Сознались потом Успенский, Прыжов, Николаев, Долгов, сознались почти поголовно. И чем сильнее был замешан человек, тем полнее сознанье. Дело раскрылось в таких мельчайших подробностях, в каких никогда уже не раскрывалось ни одно из последующих.

Внезапно явившееся вместе с арестом сознание, что ни Комитета, ни близости народного восстания, ни обширной организации — ничего этого не существует, а были только они одни, обманутые студенты, заговорщики по ошибке, действовало на арестованных подавляющим образом/То возбужденное, поднятое настроение, в которое они были искусственно приведены, мгновенно опало, и юноши очутились ниже, чем были до своего соприкосновения с призраком революции. Немногие из членов организаций; оправились потом, к немногим возвратилась опять прежняя бодрость и жажда дела.
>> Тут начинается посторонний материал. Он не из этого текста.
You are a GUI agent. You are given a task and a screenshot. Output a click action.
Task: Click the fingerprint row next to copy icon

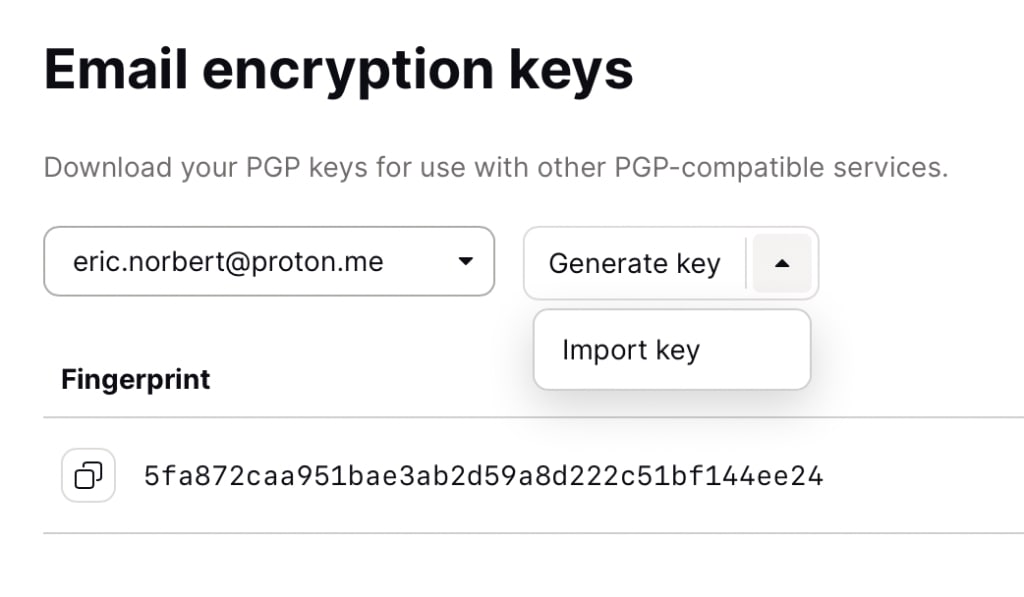click(x=483, y=476)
Во время арестов Нечаев успел скрыться и бежал за границу[154]. Выданный потом цюрихским правительством, он держал себя на суде истинным революционером.

— Я не подданный вашего деспота! — заявлял он судьям и, когда его выводили, кричал: Да здравствует земский собор!

Заключенный в Алексеевском равелине, он умер в конце 1882 года[155] и, как показывают сведения о нем, помещенные в «Вестнике Народной Воли», он до конца сохранил свою почти невероятную энергию[156]. Ничего не забыл он за долгие годы одиночного заключения, ничего не забыл и ничему не научился. До самого конца он сохранил глубокое убеждение, что мистификация есть лучшее, едва ли не единственное, средство заставить людей сделать революцию.

Московская организация была действительно, в буквальном смысле слова, делом «нечаевским», т. е. делом одного человека: все остальные участники были в его руках лишь материалом, мягким воском, разогретым ложью, из которого он лепил по произволу те фигуры, какие являлись в его воображении.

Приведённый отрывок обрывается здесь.